Cyber City Healthcare System Hacked
The skeptic might argue that Cyber City isn’t a real place, and therefore a healthcare system there couldn’t have been hacked. Cyber City is a real place, and it exists somewhere in a New Jersey suburb for the purpose of training federal employees in the art of cyber defense. Cyber City is the brain child of Ed Skoudis of SANS, an information security training organization responsible for training the people who are charged with defending our country’s digital assets.
In a piece by the folks at New Tech City (if you don’t listen to this, you should), Skoudis explains how Cyber City works. The theory is that our cyber defenders learn how to defend against real cyber terror by studying and subverting hacks involving Cyber City’s real (virtual) power grids, water treatment facilities, coffee shops with open WiFi, airports with real (virtual) passengers and even hospitals with real (virtual) patients and patient data.
What struck me most in the story were Skoudis’ biting words about hospital security practices,
We actually, for some of our hospital systems, we had to change the code in them to make them more secure than they would be in a regular hospital, otherwise it’s just too trivial to hack.

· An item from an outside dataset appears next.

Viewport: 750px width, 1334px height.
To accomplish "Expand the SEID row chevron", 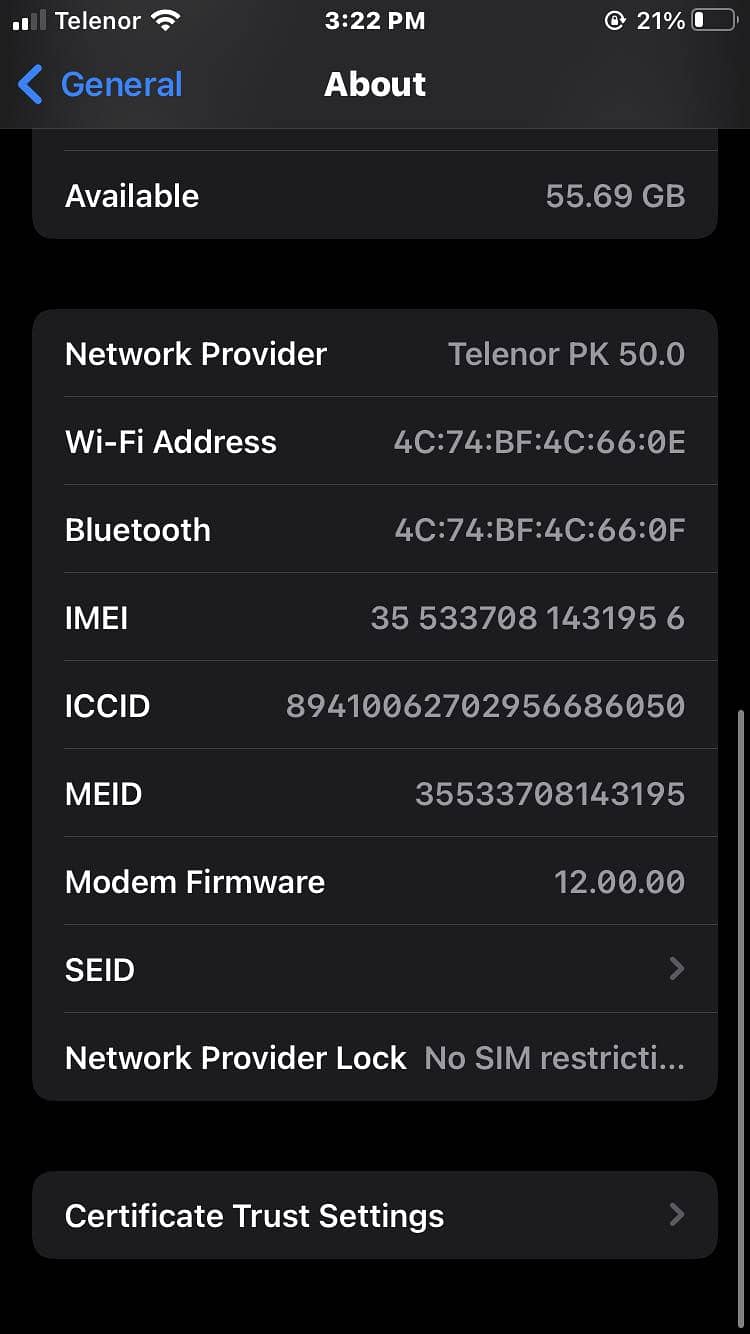I will pyautogui.click(x=677, y=968).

In the midst of all the news we hear about the insecurity of our power grids when it comes to cyber vulnerabilities, Skoudis indicated that the power grid’s security was much more layered and less problematic. What does this stinging indictment of the healthcare industry’s information security practices tell us? At the very least, we need to re-double our efforts to care for the data at the heart of our nation’s healthcare. With the Sony hack showing us that cyber attacks are not just about credit card numbers, but about vandalism and data destruction, we need to think about this potential in our hospitals. How many lives could a hacker take by sneaking in and shutting down systems or changing data. How much embarrassment and public shame could be inflicted by dumping 100 gigabytes of patient data on the web for all to see?
Health IT spending has been about EMRs, workflow and revenue for many years now, and to simply say that Information Security in the Healthcare Enterprise is “on the list … we’ll get to it,” is not acceptable. What bigger indictment do we need than to hear a leading authority state that when it comes to healthcare (as a rule), there really aren’t any barriers for the cyber-terrorist to breach. Was a healthcare system hacked in reality? Yes, it was the folks at SANS who hacked the dirty truth about the state of healthcare information security in the US. In the real world, healthcare isn’t secure. The hospitals in Cyber City, however, are slightly more secure … just to up the game a little.